Table 7 Accuracy (residual) and duration of different methods used to determine visual acuity.

Based on the results, the personalized best-fit simulation provides approximately the same residual over the calibration group as our high-precision measurement using all 26 letters at each letter size and correlation-based scoring. However, personal optimization of the simulation parameters requires a substantial amount of computation time. The residual of simulations using the average neural model is comparable to the accuracy of our improved-precision measurements taken with five Sloan characters per line and correlation-based scoring52. This residual is still much less than the error of standard clinical line-assignment-based ETDRS trials51,54,64. Its 15…20 minutes duration may be too lengthy for certain applications, thus it needs to be reduced through further software/hardware optimization.

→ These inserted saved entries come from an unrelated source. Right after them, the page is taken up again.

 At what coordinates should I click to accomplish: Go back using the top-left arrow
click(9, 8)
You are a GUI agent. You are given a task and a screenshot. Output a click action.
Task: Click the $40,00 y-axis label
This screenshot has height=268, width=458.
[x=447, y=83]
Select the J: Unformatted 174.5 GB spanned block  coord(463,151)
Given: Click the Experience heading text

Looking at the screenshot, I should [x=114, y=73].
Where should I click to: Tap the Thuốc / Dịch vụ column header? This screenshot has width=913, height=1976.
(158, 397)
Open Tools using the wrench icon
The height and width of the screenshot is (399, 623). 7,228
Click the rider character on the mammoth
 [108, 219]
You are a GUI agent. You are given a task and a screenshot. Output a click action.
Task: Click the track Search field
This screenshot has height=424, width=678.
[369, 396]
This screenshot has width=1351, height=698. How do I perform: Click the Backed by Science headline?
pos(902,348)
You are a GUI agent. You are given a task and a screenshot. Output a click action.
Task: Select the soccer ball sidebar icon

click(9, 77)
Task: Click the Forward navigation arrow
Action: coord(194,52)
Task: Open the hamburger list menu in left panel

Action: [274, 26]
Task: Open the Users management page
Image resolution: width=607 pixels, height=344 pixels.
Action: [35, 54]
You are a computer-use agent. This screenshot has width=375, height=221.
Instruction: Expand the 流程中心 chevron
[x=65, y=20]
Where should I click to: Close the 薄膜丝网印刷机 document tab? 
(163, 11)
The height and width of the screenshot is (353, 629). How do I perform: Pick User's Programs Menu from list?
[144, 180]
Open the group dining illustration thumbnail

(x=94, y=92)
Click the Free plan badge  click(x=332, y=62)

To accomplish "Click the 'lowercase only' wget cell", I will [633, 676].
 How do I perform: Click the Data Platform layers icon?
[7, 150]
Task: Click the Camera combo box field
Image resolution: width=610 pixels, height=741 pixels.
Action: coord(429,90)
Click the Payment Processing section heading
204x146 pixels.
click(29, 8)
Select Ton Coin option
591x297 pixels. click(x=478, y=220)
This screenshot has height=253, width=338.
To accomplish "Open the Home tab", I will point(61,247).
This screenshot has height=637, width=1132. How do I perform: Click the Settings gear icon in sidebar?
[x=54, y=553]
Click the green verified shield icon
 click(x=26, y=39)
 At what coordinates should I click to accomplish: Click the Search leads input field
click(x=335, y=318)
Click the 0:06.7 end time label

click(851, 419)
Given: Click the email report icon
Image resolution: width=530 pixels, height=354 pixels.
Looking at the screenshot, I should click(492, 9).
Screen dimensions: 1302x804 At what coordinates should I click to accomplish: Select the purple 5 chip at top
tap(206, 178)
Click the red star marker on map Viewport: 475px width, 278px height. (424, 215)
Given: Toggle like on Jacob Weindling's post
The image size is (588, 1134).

After a subsequent calibration to be conducted on a broader population sample— including older subjects as well as those with certain loss of vision— our long-term goal is to further refine the model such that it can be used to make efficient program extensions for standard optical design software. In this way, the design of visual optical devices (such as IOLs) directly for improved visual acuity would become possible. For example, by applying a more sophisticated eye scheme (i.e. one including topographic corneal data and biometric ocular dimensions) our simulations could estimate the post-operative visual acuity of patients destined for cataract surgery. Since our method apparently works fine with ocular wavefront-aberration measurements, it might also be translated to clinical practice. With its help new objective tests could be developed to determine the visual acuity in cases where traditional means are not feasible (e.g. testing illiterate adults or preschool children, etc.).